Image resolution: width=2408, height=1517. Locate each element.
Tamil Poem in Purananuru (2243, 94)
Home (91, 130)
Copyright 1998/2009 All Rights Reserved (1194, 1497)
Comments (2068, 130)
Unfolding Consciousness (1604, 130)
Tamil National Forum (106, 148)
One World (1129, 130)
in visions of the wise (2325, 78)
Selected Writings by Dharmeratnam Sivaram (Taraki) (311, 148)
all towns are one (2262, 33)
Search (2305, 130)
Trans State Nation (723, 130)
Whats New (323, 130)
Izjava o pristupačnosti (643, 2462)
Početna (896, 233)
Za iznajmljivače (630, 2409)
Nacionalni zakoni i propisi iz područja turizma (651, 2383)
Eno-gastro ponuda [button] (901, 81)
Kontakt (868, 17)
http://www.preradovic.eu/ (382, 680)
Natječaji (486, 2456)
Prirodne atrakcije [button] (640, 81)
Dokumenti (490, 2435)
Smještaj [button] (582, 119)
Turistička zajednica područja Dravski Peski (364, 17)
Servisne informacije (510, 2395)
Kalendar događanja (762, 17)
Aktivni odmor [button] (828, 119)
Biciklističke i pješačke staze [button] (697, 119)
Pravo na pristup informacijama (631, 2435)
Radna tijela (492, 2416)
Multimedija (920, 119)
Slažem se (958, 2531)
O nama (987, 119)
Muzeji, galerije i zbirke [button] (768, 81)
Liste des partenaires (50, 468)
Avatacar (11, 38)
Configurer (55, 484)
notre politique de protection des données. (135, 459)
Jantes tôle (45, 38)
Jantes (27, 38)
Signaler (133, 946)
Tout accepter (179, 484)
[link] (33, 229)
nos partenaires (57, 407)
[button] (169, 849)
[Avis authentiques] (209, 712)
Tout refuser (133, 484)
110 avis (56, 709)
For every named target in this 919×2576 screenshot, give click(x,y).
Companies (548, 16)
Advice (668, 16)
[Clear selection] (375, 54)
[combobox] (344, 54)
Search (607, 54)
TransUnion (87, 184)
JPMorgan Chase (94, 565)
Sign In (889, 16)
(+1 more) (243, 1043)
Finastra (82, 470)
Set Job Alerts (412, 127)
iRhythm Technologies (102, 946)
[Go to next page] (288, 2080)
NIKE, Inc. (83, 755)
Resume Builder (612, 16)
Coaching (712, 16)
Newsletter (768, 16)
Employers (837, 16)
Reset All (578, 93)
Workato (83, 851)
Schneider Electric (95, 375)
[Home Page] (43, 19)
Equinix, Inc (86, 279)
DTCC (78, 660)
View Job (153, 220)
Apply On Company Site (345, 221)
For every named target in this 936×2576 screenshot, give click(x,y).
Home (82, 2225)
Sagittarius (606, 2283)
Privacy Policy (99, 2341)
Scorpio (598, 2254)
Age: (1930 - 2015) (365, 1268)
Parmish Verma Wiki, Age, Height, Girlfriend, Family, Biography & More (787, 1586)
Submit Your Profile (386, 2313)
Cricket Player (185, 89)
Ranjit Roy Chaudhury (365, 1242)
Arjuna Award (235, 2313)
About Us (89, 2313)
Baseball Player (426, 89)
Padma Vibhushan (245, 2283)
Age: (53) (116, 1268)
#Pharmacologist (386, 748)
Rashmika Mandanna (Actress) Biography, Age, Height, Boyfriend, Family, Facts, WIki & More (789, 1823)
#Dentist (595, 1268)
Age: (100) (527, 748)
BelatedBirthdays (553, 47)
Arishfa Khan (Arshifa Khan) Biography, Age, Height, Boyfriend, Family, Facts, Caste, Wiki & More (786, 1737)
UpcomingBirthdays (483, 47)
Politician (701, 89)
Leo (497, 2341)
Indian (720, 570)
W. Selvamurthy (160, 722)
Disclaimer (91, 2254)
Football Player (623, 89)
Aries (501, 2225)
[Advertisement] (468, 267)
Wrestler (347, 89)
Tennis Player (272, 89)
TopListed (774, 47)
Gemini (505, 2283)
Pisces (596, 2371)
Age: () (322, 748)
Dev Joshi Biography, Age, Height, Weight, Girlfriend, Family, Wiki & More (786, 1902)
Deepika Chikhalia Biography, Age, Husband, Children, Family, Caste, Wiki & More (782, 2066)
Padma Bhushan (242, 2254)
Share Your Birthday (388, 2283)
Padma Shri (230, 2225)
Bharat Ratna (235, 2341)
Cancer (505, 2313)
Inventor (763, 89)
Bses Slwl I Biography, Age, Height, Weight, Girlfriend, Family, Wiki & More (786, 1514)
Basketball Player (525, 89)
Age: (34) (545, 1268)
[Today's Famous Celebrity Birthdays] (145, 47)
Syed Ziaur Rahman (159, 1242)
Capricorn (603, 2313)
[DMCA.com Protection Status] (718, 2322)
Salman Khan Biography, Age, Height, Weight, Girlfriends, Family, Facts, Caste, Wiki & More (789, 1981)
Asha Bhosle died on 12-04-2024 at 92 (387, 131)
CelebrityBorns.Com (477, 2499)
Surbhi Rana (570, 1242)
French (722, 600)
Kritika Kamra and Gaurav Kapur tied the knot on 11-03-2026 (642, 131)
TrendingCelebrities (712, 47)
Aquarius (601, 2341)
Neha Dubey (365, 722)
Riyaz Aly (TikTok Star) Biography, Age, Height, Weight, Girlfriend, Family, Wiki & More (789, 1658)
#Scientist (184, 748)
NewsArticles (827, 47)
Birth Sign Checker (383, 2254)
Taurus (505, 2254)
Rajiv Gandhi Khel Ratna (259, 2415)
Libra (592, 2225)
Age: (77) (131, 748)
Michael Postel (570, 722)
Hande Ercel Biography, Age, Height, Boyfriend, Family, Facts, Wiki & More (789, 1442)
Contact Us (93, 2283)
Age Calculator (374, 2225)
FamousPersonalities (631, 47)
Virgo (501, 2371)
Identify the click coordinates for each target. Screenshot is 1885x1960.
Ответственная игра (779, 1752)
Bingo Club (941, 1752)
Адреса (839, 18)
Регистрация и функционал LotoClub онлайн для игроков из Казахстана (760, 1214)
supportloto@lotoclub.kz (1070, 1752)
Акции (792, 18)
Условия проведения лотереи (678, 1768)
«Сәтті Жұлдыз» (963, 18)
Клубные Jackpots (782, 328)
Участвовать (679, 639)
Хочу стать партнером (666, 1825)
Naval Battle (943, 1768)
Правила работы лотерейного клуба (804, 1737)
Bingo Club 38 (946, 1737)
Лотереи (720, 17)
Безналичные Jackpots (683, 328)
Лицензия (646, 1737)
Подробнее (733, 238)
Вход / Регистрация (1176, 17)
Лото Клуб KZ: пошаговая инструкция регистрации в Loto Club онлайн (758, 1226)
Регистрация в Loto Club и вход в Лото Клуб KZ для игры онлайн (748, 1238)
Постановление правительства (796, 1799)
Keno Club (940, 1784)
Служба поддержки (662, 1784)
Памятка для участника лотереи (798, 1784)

## What the task requires
The answer must consist of every line from the entries above that contains "give".

## Task answer
For every named target in this 919×2576 screenshot, give click(x,y).
For every named target in this 936×2576 screenshot, give click(x,y).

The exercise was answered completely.